Not just pen drives – not long after the show was first aired, people started recording episodes and circulating them as Mp3 files. “What we did to take it out of radio was [to] bring out audio CDs, which were still a thing back then,” said Chakrabarti. “The CDs were priced around Rs 150 each, but within months, copies started being sold for a tenth of the price at roadside stalls.” A while later, several unofficial apps popped up with their content, which were a hit with the Bengali diaspora.
“I think one of the reasons the show became popular was because of this rampant piracy,” Chakrabarti admitted with a laugh. Since December 2017, every episode has been archived on Radio Mirchi’s YouTube channel, which has over 3 lakh followers.
Sunday Suspense started with the idea of only narrating some short stories by Ray. As the show gained in popularity, the repertoire broadened. The makers then experimented with the format: they broke the one-story-per-episode mould and serialised Bibhutibhushan Bandyopadhyay’s novella Chander Pahar, and aired it over six days of a week in 2012.
Soon, the show was a household name. Original submissions started flooding in,but the makers wanted to stick to the classics. It was only when they saw the success that original storytelling content was enjoying across streaming platforms that they thought of trying it on the show. The first original story Roopkotha, written by Abhinandan Banerjee, a young writer and advertising professional, was aired in March. The story was based on Japanese folklore, and the episode has already garnered more than 3.6 lakh views on YouTube.
The broadening of platforms has also pushed the show into pop culture discourse. “Medium and content are two separate things, and when medium dominates the content, it is sad,” said Banerjee. “This is what happened with Sunday Suspense. Radio isn’t [considered] cool and so the urban population would shy away from discussing what they are listening to on it. Now that [Sunday Suspense] is on YouTube and we can stream it like podcasts, [it becomes] fit for discussion.” An episode on a Feluda story by Ray, Joto Kando Kathmadu-te, has over 620,000 views.

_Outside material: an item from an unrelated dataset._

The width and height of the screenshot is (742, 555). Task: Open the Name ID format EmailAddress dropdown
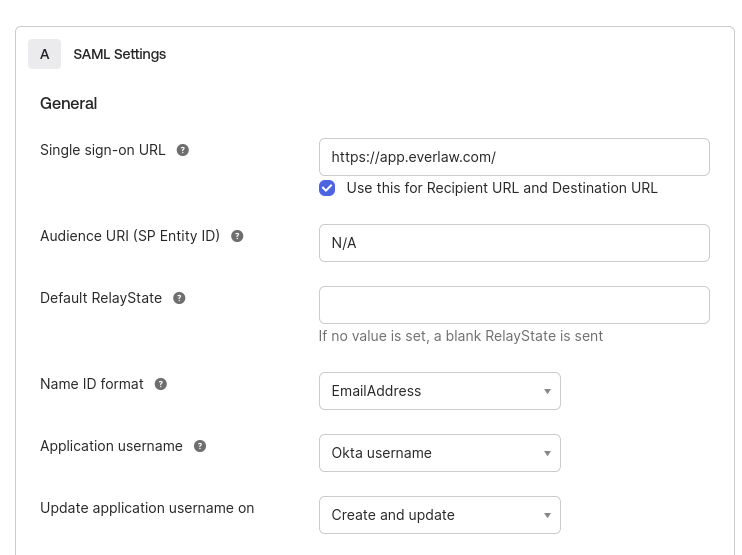pyautogui.click(x=440, y=391)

Payal Dasgupta, a 30-year-old communications professional in Bengaluru, grew up reading Bengali classics and says that listening to Sunday Suspense has allowed her to “re-live the stories”. “The selection and their presentation were the key factors, and I used to look forward to Sundays,” said Dasgupta. “Mir’s voice added to the charm. Even though I don’t get the show on radio in Bengaluru, its availability on YouTube allows me to listen at my own convenience.”
The format of Sunday Suspense has been replicated by several FM radio channels, the most popular one being Ek Kahani Aisi Bhi on Red FM, which featured original stories based on Indian urban legends. Radio Mirchi itself emulated this formula of horror-plus-storytelling in other cities, but most of the experiments were short-lived and didn’t taste the success that Sunday Suspense enjoys.
“Imitation is the highest form of flattery,” said Ali. “Indrani had to fight a tough battle with our superiors to get a slot for this show. She was asked who would listen to a story in the middle of songs, because all the FM stations back then were only playing music. And now, almost 10 years after we won that battle, we are happy that people are listening to it, [whether it’s] from a pirated Mp3 file, or on our radio channel on a lazy Sunday afternoon in Kolkata.”
Sampurna Chakraborty perhaps sums up the impact of Sunday Suspense. The 33-year-old historian, who lives in London, has been ending her day with the show for the past two years. “I know most of these stories by heart,” said Chakraborty. “It is the comfort of the known, like one’s bed.”